2018年に解散したThe Poodlesのヴォーカリスト、Jakob Samuelのソロアルバム『CoExist』が素晴らしい
ドラマーとしてミュージシャンのキャリアをスタートし、様々なバンドを渡り歩く過程でヴォーカリストに転向し、The Poodlesに加入したことでついに安住の地を得た(そのThe Poodlesも2018年に解散してしまったのですが)苦労人、Jakob Samuelの2ndソロアルバム『CoExist』がめちゃくちゃ素晴らしい。
収録内容はとにかくコンパクトです。11曲収録で約37分。短い曲は2分台後半、長い曲でも3分台後半と、4分を超える曲がありません。
バンド用の楽曲ではないため、ステージ進行で各パートのソロや見せ場の差し込みやすさを考えない曲作りをした結果、アレンジが極限まで研ぎ澄まされた楽曲が揃ったのかもしれません。

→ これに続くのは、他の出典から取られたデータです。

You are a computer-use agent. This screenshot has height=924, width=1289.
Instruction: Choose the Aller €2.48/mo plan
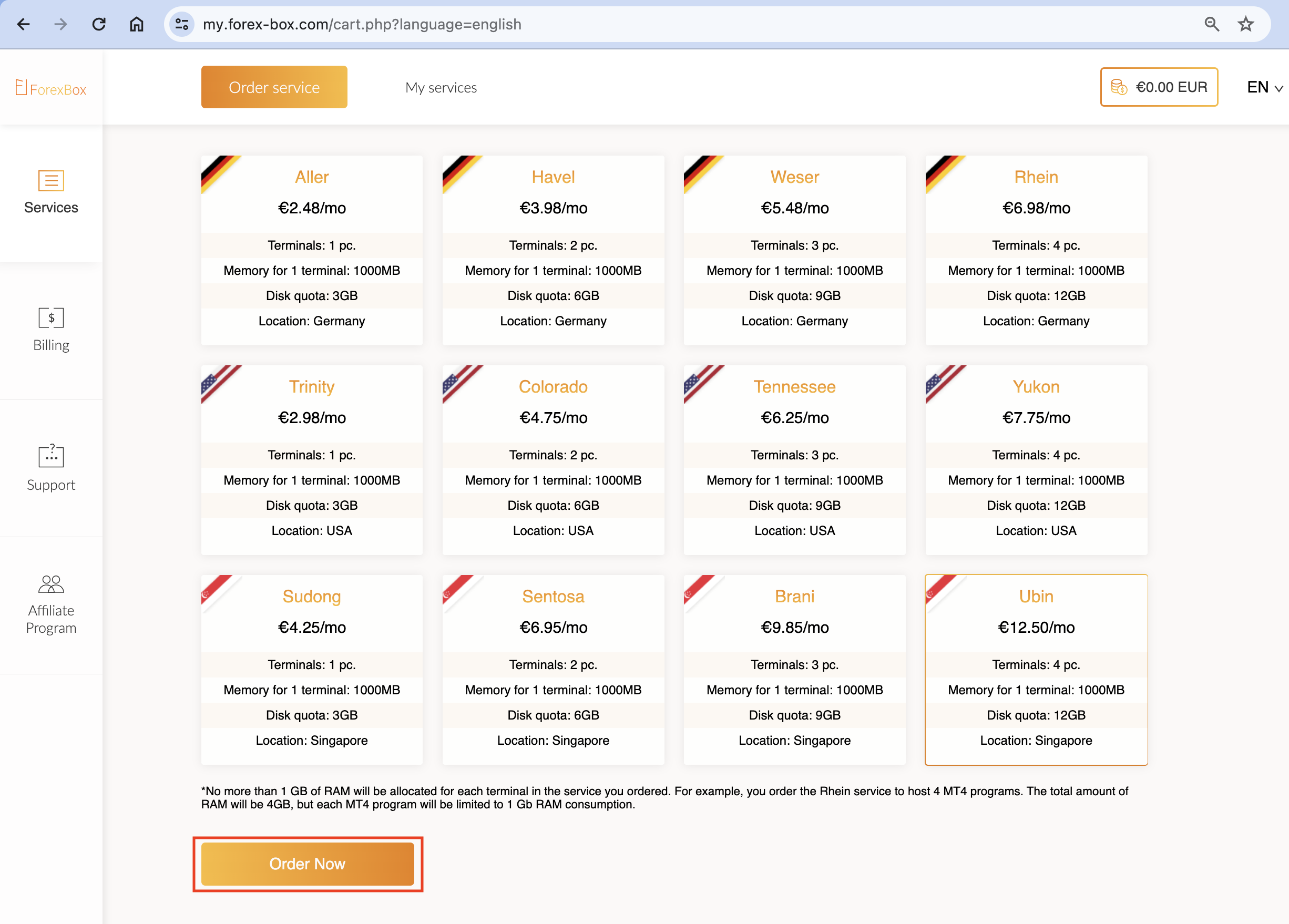pos(311,250)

かといって、楽曲の展開がシンプルすぎたり、アレンジがそっけなかったりなんてことは一切ありません。様々な楽器サウンドのアクセントは随所に効いていますし、重めのAメロBメロから開放的に弾けるようなサビメロにつながったりと、展開にも捻りが効いています。
重く骨太なギターが唸りを上げる曲もあれば、控えめなアコースティックが背後で軽やかに鳴る曲もあり、ファンキーなリズムが跳ねる曲が飛び出してきたかと思えば、ホーン・サウンドがゴージャスで気分がぶち上がる曲が流れてきたりと、一曲一曲の短さからは想像もつかないバラエティ豊かな高品質楽曲群がひしめいています。
Jakob Samuelの歌声がまた魅力的なんですよね。渋さもあれば色気もあり、爽快さもあればときに豪快でもあったりして。
バンド用に楽曲アレンジをすり合わせる必要がなくなり、自分の欲望に忠実な楽曲を練り上げた結果、Jakob Samuelの才能が炸裂し、超キャッチーな歌メロが満載のメロディック・ロック・アルバムに仕上がっています。